Pick out every line below that contains the string "computer", and copy each one. Case counts.

*EXTRACTED MATERIAL:*
## BEGIN
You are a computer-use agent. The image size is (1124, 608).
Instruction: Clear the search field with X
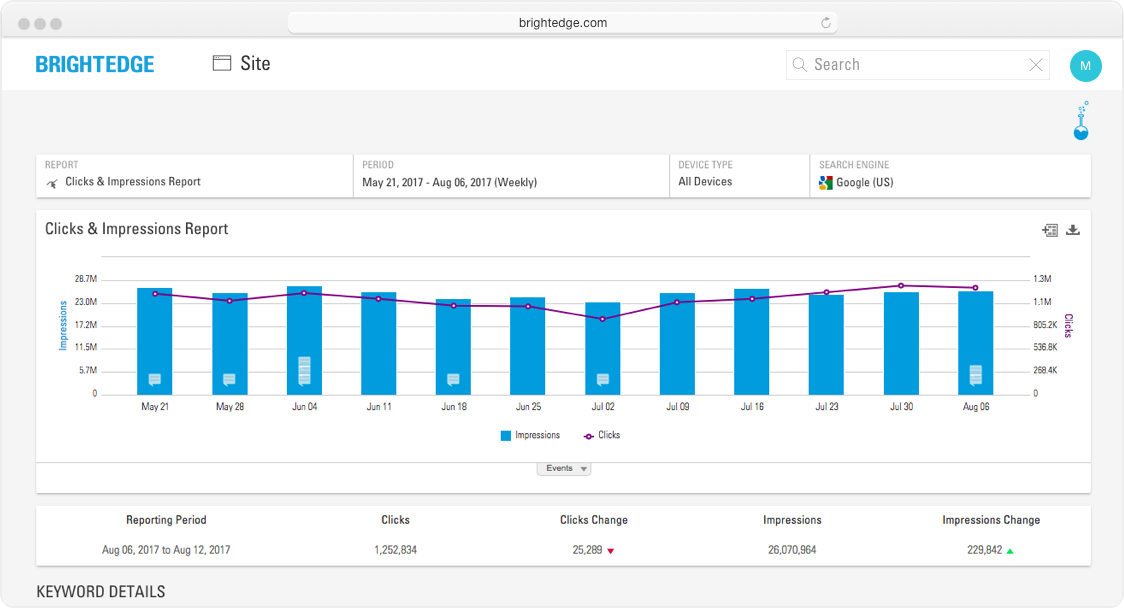pyautogui.click(x=1036, y=65)
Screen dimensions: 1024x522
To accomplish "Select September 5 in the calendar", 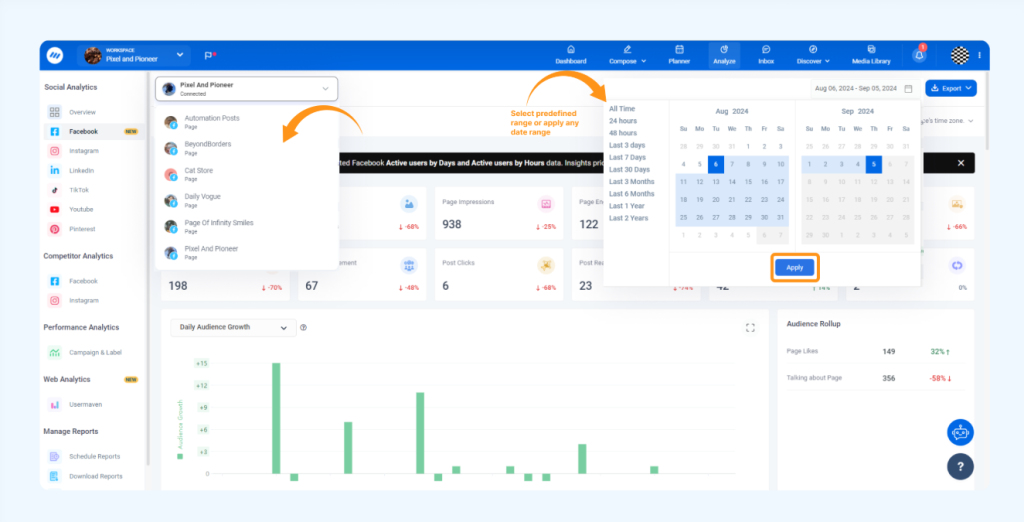I will tap(872, 164).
## END
*CORRECT OUTPUT:*
You are a computer-use agent. The image size is (1124, 608).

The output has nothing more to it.